▸ **Source records**:
◆ ◆ ◆ ◆

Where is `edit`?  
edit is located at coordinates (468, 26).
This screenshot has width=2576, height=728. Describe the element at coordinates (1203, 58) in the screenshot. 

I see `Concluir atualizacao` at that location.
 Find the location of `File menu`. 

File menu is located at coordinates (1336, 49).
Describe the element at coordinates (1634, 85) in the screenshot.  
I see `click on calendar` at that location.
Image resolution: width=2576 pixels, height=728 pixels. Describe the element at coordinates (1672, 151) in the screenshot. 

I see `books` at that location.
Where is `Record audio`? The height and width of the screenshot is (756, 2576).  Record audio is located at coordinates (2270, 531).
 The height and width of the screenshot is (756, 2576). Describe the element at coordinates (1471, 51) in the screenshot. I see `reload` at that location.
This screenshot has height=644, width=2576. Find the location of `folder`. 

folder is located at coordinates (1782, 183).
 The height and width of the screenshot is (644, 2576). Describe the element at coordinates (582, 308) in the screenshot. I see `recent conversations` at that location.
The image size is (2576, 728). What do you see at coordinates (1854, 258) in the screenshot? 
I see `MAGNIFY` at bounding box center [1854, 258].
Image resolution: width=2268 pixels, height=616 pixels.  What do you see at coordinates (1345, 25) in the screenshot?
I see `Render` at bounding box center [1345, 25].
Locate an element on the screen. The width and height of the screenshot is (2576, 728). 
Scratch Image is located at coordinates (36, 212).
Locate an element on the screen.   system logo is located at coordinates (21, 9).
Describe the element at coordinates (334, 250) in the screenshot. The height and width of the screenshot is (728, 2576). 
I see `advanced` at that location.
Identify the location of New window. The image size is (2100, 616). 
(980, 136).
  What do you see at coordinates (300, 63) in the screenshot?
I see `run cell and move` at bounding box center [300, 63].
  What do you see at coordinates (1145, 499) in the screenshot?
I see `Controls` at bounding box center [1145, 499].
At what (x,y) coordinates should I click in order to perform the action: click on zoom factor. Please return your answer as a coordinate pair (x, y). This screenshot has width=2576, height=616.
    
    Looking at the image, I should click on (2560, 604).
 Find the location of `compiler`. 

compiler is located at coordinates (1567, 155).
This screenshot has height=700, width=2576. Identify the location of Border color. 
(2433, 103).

◆ ◆ ◆ ◆

▸ **Aim**:
Reproduce the records from the line containing "At what (x,y)" through the end of the records, including both ends.

▸ **Answer**:
At what (x,y) coordinates should I click in order to perform the action: click on zoom factor. Please return your answer as a coordinate pair (x, y). This screenshot has width=2576, height=616.
    
    Looking at the image, I should click on (2560, 604).
 Find the location of `compiler`. 

compiler is located at coordinates (1567, 155).
This screenshot has height=700, width=2576. Identify the location of Border color. 
(2433, 103).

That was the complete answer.